От удивления, у Петерса глаза на лоб полезли. Он испугался, занервничал, но следователь его слушать не стал. Обрадовано потирал руки: «Поздравляю! Вот ты и попался, субчик-голубчик! — объявил он, — Мы давно тебя пасём, падла старая! Ты попался в результате плановых оперативно-розыскных мероприятий ФСКН. Ты понял, да? Мы всё про тебя знаем, ты наркокурьер. Давно ждём тебя. И как ты понимаешь, светит тебе, папаша, тюремная баланда лет на пятнадцать— двадцать, это в лучшем случае». После чего собрал документы, приказал задержанного увести, и сам удалился. Время было позднее. Задержанного доставили в камеру. В одиночку. Там он расплакался, начал бить в дверь кулаками, рвать на себе рубашку, но на тюремного охранника это явление никакого эффекта не произвело, так обычно все на его месте себя ведут… На самом деле Петерс устроил спектакль. Холодно размышлял — во что он вляпался, и что ему «шьют». Решил, что может быть оно и к лучшему. Только бы не такую статью, и не пятнадцать лет. За бродяжничество бы, на поселение бы… Подальше бы, в глушь бы. Думал, пока исполнял роль. Кричал, что не виноват, что следователь его с кем-то перепутал, его подставили, и тому подобное, охранник закрыл окошко в камеру, спокойно двинулся дальше: «Ничего, поорет и заглохнет. Не заглохнет, успокоим».

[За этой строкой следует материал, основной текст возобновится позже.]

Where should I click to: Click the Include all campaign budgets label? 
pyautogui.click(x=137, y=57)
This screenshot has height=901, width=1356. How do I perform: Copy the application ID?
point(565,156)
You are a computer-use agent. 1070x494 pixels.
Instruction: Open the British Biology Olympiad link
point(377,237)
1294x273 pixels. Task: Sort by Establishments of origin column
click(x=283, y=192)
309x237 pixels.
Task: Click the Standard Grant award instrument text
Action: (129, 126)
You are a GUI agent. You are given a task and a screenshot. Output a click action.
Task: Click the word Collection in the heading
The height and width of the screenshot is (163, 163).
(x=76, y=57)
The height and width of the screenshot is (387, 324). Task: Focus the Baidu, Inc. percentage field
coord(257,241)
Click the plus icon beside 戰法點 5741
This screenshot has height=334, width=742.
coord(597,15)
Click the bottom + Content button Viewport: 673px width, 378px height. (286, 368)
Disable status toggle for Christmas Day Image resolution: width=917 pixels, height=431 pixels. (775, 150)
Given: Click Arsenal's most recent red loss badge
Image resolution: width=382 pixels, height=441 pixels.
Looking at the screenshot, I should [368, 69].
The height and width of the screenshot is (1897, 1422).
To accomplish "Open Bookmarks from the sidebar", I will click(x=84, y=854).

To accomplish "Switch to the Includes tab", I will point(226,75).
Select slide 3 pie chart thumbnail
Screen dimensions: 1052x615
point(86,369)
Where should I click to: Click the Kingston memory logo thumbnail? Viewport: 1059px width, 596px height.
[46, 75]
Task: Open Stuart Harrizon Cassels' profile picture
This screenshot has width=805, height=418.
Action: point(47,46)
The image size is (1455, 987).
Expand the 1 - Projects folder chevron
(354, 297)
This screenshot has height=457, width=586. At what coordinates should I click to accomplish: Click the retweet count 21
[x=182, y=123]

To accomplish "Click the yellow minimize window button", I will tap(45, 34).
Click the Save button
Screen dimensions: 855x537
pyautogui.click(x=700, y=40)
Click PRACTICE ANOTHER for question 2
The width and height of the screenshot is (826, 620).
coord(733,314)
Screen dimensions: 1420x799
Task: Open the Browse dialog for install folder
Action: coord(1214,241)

Всего лишь через несколько часов Петерс, уже утром, ещё пытаясь что-то конвоирам объяснить, высказаться, но всё также безуспешно, попал в профессиональные руки сотрудников службы по контролю за оборотом наркотиков. Точнее, в вагон, только уже специальный, в одноместную камеру. Вагон был не пустой, заполнен спецконтингентом, которых везли по этапу. С этого момента ощущение географического пространства и времени Петерс потерял: окна в его «однушке» не было, от спёртого воздуха его тошнило, было холодно, вагон качало, дёргало. Снова, опять где-то глубокой ночью, его пересадили в спецмашину, повезли в СИЗО, как догадался Петерс, но, ошибся.